ACDC Automated Cardiac Diagnosis Challenge dataset.

Parameters:
  • root (str) – Path to the ACDC data directory. Should contain patient001/, patient002/, … subdirectories (either directly or inside a training/ or testing/ subfolder — both layouts accepted).

  • structure (str) – Cardiac structure: 'lv' (left ventricle, default), 'rv' (right ventricle), 'myo' (myocardium).

  • groups (list[str] or None) – Filter by diagnostic group. ACDC groups: 'NOR', 'DCM', 'HCM', 'MINF', 'RVA'. None keeps all groups.

  • voxel_spacing (bool) – Apply voxel spacing so mesh coordinates are in mm. Default True.

  • smooth_iter (int) – Laplacian smoothing iterations on raw marching-cubes meshes. Default 3. Set to 0 to skip smoothing.

Notes

Download. Register and download from https://www.creatis.insa-lyon.fr/Challenge/acdc/

Expected layout:

root/
├── patient001/
│   ├── Info.cfg
│   ├── patient001_frame01.nii.gz
│   ├── patient001_frame01_gt.nii.gz   ← ED segmentation
│   ├── patient001_frame12.nii.gz
│   └── patient001_frame12_gt.nii.gz   ← ES segmentation
├── patient002/
└── ...

Segmentation labels: 0=background, 1=RV, 2=myocardium, 3=LV.

Examples

>>> dataset = AcdcDataset("/path/to/acdc/training", structure="lv")
>>> print(dataset)
AcdcDataset(root=..., n_patients=100, groups={'NOR': 20, ...})
>>> mesh_ed, mesh_es, meta = dataset[0]
>>> mesh_ed, mesh_es = dataset.patients[0].load_pair()
get_patient(patient_id)[source]#

Return AcdcPatient by ID string (e.g. 'patient001').

property group_counts#

Dict mapping group name → patient count.

property metadata_list#

List of metadata dicts for all patients (no mesh loading).
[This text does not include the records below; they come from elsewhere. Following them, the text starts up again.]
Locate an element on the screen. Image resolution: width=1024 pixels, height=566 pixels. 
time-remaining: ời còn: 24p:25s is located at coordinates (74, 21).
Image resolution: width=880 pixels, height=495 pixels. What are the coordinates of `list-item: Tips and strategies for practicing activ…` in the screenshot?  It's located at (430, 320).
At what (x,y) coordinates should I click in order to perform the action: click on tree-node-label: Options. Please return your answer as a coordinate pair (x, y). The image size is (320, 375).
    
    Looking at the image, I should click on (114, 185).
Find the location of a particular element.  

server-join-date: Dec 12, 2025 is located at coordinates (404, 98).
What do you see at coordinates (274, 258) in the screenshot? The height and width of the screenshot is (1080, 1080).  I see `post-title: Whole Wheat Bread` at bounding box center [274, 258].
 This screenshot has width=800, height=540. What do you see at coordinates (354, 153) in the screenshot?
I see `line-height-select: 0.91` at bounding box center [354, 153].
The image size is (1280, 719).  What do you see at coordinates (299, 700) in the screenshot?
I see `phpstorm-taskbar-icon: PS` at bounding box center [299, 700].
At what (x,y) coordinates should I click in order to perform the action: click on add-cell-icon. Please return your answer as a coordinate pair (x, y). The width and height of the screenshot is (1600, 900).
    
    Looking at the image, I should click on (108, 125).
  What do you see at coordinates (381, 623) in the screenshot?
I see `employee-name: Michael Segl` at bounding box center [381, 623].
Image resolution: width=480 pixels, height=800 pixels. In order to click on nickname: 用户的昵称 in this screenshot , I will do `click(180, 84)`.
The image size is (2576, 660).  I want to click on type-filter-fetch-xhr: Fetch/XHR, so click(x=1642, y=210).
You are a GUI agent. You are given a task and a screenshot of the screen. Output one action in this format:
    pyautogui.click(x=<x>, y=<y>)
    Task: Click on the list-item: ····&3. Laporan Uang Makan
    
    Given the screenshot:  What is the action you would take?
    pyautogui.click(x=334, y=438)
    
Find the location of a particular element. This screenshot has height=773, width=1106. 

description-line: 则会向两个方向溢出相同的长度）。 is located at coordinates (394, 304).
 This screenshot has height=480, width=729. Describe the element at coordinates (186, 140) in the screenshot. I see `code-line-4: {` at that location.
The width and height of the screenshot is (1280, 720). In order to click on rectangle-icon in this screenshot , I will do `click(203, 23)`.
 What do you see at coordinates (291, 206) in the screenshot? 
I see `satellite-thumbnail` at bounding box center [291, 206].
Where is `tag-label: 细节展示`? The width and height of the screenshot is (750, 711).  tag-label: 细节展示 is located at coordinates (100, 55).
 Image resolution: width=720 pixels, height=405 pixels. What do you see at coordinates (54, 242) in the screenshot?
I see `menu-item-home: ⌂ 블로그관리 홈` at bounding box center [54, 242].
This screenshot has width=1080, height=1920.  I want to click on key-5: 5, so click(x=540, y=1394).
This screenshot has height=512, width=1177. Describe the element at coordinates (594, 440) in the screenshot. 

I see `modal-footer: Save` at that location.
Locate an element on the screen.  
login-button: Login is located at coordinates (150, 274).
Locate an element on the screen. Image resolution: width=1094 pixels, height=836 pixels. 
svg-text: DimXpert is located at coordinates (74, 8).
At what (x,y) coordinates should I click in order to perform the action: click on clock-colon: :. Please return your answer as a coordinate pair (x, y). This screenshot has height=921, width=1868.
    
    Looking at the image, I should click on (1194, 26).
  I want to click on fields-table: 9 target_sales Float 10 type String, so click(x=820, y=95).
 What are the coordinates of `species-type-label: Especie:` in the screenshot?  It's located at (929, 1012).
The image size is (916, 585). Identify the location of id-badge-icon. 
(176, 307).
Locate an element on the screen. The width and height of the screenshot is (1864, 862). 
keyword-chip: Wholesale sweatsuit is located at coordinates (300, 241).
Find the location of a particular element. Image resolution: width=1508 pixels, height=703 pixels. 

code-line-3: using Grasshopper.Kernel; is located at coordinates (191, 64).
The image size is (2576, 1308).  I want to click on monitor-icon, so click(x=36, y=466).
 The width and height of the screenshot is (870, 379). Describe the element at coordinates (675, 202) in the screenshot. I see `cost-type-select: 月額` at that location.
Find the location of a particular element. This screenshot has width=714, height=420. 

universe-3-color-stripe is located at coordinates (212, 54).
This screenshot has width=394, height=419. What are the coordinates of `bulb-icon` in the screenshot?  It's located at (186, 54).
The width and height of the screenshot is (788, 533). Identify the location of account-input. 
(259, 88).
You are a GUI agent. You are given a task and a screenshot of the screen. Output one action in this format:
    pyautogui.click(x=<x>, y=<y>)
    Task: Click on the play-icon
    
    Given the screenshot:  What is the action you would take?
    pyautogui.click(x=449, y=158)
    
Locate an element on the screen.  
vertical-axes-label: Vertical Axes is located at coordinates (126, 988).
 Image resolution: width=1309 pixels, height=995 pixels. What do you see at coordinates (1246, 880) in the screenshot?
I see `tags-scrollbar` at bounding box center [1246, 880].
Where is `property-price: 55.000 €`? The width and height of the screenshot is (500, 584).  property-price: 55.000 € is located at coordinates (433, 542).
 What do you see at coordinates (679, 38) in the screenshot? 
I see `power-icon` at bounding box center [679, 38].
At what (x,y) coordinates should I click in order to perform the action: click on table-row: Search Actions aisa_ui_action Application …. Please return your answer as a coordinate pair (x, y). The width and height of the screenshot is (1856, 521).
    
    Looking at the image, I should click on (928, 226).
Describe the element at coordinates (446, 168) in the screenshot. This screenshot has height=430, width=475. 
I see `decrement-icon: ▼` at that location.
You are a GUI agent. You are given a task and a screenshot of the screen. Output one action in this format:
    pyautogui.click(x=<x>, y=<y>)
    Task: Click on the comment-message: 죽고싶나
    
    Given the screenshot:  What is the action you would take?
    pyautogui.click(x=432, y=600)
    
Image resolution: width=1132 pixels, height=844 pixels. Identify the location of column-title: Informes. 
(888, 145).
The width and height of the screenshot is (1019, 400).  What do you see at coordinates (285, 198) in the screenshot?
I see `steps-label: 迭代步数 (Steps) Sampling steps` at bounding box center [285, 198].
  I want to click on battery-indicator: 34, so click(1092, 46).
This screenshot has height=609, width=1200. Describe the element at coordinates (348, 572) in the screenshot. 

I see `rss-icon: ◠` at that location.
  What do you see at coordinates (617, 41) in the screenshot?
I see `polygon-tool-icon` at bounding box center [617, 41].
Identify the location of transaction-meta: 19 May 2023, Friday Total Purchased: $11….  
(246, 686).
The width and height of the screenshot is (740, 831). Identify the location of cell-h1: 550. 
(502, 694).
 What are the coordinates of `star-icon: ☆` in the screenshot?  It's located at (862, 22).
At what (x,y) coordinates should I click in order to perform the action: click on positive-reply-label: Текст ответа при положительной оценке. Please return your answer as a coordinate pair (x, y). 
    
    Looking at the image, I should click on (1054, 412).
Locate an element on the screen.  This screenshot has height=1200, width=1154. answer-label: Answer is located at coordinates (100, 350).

class geomfum.dataset.NotebooksDataset(data_dir=None, load_at_startup=False)[source]#

Bases: object

Dataset to use within notebooks.

Parameters:
  • data_dir (str) – Directory where to store/access data.

  • load_at_startup (bool) – Whether to (down)load files at startup.

get_filename(index)[source]#

Get filename after (down)loading.

Uses cached file if already in the system.

Parameters:

index (str) – File index in the dataset.

Returns:

file_path (str) – File name including directory.

get_filenames()[source]#

Get filenames after (down)loading.

Uses cached files if already in the system.

Returns:

file_paths (list[str]) – File names including directory.